The real thrill is in the chase — in every heart stopping dash along the way. Those closet to the game understand this. If your only joy comes in the championship itself, you’ll never get there.

“Our goal is to win a championship,” Laurel D’Antoni, the wife of the Rockets coach, tells me. “But I tell you what, the road getting there is what’s exciting. It’s like falling in love. Right? All the courtship… that is really cool.

“Get married and that day is not as special as all the other stuff. That’s just the culmination, the verification, which is really great, but it’s not as great as the love.”

Just think of the Astros’ run. Do you remember the trophy presentation or that wild, epic 13-12 Game 5 World Series win? Do you get goosebumps over the golden pennant now at Minute Maid Park or remembering Alex Bregman taking Chris Sale over the Green Monster? Moments matter.

This doesn’t mean that Mike D’Antoni, Harden and Paul aren’t agonizing over the playoffs. But if that’s all they do, they have little chance of performing at their best.

A 44 Point Harden Moment

It means something that Harden goes for 44 in his first chance to start erasing the stink of that Game 6 no-show against the Spurs last May. It should be celebrated. Harden’s made plenty of mistakes over the years, but this is now a 28-year-old super talent playing at absolute peek level.

“I think the James Harden of today is nothing like the James Harden of last year,” Laurel D’Antoni says. “Or the James Harden of two years ago.”

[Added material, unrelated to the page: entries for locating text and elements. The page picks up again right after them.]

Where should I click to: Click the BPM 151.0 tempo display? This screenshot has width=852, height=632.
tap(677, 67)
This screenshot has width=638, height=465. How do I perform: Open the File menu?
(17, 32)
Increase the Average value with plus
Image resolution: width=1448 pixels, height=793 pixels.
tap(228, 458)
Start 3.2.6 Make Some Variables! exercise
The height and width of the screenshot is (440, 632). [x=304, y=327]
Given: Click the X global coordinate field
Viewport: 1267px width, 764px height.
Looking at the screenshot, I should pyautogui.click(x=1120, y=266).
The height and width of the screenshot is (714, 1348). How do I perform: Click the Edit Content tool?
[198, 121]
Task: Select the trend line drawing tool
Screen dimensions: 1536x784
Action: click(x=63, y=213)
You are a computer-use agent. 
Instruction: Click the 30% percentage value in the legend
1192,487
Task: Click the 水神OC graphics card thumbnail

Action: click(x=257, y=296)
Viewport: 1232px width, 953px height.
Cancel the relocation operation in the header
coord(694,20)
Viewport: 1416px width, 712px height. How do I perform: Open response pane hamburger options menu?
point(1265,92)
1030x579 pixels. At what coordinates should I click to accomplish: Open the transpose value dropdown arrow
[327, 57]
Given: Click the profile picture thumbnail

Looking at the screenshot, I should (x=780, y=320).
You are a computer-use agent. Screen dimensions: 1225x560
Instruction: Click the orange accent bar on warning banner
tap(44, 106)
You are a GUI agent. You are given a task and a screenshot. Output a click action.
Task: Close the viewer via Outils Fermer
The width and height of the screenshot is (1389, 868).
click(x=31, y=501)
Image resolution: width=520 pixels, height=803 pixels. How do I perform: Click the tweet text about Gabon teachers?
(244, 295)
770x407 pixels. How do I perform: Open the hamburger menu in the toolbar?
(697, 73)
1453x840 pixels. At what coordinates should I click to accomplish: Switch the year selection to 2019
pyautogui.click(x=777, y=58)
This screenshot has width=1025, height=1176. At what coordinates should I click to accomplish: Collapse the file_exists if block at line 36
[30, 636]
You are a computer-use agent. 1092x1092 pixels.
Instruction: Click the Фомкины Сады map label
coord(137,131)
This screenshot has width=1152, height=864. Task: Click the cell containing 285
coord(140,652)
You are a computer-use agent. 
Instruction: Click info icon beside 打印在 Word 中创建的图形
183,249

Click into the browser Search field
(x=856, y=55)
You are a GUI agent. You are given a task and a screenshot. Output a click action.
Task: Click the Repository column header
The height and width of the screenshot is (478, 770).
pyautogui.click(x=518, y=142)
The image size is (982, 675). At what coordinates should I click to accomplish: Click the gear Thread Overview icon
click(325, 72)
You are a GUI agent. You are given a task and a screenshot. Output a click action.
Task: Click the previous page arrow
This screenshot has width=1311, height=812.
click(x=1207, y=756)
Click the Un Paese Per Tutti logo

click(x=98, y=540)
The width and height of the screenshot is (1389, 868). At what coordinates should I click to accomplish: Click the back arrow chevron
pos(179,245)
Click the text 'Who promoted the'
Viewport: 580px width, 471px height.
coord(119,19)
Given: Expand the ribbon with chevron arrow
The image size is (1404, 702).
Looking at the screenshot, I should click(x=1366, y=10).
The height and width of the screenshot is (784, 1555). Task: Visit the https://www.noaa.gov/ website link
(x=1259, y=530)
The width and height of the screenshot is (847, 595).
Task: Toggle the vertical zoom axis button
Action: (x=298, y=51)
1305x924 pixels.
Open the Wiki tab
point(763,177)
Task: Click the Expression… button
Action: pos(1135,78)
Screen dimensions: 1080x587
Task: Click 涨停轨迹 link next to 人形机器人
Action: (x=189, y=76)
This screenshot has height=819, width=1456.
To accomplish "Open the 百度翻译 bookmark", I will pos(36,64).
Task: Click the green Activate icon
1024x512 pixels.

The James Harden of Playoffs Past is probably not heading to the Toyota Center on a Saturday night to get in some extra shooting — as The Beard did on this Game 1’s eve.

Even fierce Rockets critic Charles Barkley is suddenly all in on Harden’s greatness.

“James Harden, to me, might be the most unguardable player I’ve ever seen,” Barkley declares on national TV in the wake of that 44.

It’s not like the Timberwolves do not have an elite defender to throw at the Rockets’ lifeline. Jimmy Butler is one of the best two-way players in basketball. But when he’s matched up with Harden on Sunday night, he looks as helpless as a goldfish flopping out of its tank.

This is a moment. Forty four point playoff games are not common occurrences. There were only four games in which a player scored 44 points or more in the entire 2017 playoffs. Neither Kevin Durant or LeBron James did it.

Yes, the Rockets win was scarily close for the NBA’s No. 1 overall seed. But Chris Paul is unlikely to be this muted in Game 2 on Wednesday night. “I was the Bad News Bears out there,” Paul says in the postgame news conference, lamenting his turnovers. These Rockets will still get their share of blowout wins.

But sometimes, you just need to embrace the moment — struggle and all.

When Rockets 104, Timberwolves 101 is over, the team’s first-year billionaire owner Tilman Fertitta still orders that the lights on the very top level of his new 38-story luxury tower, The Post Oak, be turned on in red. Everyone driving on the West Loop can see a tangible sign of victory.

The journey is underway. There’s no use complaining about some unexpected traffic now.